Articles
22 February 2018

FX: Source of uncertainty

The ECB follows the Fed in releasing minutes of its last policy meeting later. The report could weigh on the EUR/USD

USD: FOMC minutes provide some support, seven-year auction in focus

The release of January FOMC minutes has given the dollar a small lift, with confidence expressed that activity and inflation have been moving in the right direction to merit further gradual rate hikes. The USD OIS curve looks to have priced Fed hikes for March, June and September now and is starting to think about a December hike, too. The Fed story has not had much bearing on the dollar over recent quarters, as a recovery in investment opportunities overseas and more recent concerns about Washington’s dollar policy and twin deficits have driven the dollar lower. We think there is a lot more dollar weakness to come. After a speech from Fed’s William Dudley at 16:00 CET today, the dollar focus switches to the 19:00 CET US$29bn auction of seven-year US Treasuries. The last auction received quite a high 2.73% bid-to-cover and 78.1% indirect bid (typically representing foreign reserve manager interest). Any poor showing of interest at the auction could add to fears that US asset markets are falling out of favour. That said, watch out for key resistance in DXY at 90.56 – above which a 2% dollar rally is threatened – but overall we see this as a temporary dollar correction.
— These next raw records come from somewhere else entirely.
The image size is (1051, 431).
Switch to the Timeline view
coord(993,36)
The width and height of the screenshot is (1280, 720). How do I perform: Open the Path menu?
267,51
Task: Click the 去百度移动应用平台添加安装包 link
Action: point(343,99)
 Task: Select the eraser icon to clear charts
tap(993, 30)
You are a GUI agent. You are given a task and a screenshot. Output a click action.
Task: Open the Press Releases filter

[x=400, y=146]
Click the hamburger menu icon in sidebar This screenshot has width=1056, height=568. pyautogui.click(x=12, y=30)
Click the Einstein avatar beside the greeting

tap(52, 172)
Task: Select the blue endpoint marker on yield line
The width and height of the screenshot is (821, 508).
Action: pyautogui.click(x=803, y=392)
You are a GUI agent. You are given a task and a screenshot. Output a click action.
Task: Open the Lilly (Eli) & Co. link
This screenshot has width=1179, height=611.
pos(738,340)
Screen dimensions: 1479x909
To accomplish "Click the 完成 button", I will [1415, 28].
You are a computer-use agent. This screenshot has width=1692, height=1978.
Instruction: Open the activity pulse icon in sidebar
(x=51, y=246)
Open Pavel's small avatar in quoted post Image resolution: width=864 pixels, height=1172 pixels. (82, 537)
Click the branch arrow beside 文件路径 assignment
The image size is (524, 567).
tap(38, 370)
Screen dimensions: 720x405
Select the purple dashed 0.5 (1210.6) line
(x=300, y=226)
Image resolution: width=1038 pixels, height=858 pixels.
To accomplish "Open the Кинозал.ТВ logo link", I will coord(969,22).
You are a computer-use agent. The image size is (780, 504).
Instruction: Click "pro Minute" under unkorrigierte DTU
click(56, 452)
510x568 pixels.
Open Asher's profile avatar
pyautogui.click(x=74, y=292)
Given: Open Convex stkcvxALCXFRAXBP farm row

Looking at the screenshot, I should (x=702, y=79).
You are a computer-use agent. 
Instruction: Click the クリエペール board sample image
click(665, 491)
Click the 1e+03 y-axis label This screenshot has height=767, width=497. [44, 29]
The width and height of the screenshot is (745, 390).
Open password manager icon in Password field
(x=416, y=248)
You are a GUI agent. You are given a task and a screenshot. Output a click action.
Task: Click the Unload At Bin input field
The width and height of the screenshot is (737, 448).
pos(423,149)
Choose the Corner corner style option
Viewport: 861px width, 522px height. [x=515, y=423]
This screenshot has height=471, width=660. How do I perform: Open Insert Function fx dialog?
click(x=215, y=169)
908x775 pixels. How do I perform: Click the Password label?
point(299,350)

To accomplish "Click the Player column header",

EUR: ECB minutes released at 13:30 CET

The highlight today will be the release of the ECB minutes of the January 25th policy meeting. This was the meeting when the ECB failed to put a lid on the Euro – effectively acknowledging the strong economy. At the time the ECB said ‘recent volatility in exchange rates represents a source of uncertainty’. Presumably, the ECB will try to develop this theme in the minutes, which could weigh on EUR/USD. If key support does not hold at 1.2200/2210, we could be looking at a 1.2070/2100 and even a 1.19 scenario ahead of European political event risk in the form of Italian elections on March 4th and the German SPD vote on the coalition government. Also look out for a potentially softer German IFO.

ZAR: Aggressive budget hopes to avoid Moody’s downgrade

The South African rand is holding onto gains after a well-received budget yesterday. A ZAR50bn budget shortfall last October sparked a run on South Africa’s assets, but yesterday’s 2019 budget addressed that with, amongst other things, the first VAT increase since 1993, expected to raise ZAR23bn. The tighter budget is designed to appease Moody’s, which is expected to retain local South African government bonds (SAGBs) on an investment grade rating later this month - thereby avoiding large sales of SAGBs that a downgrade in local ratings to junk would have caused. South Africa’s sovereign credit default swap is back down to levels last seen in 2013 and it looks like investors like the 8% yields available in SAGBs. We feel fair value for USD/ZAR is somewhere in the 12.00/12.50 area.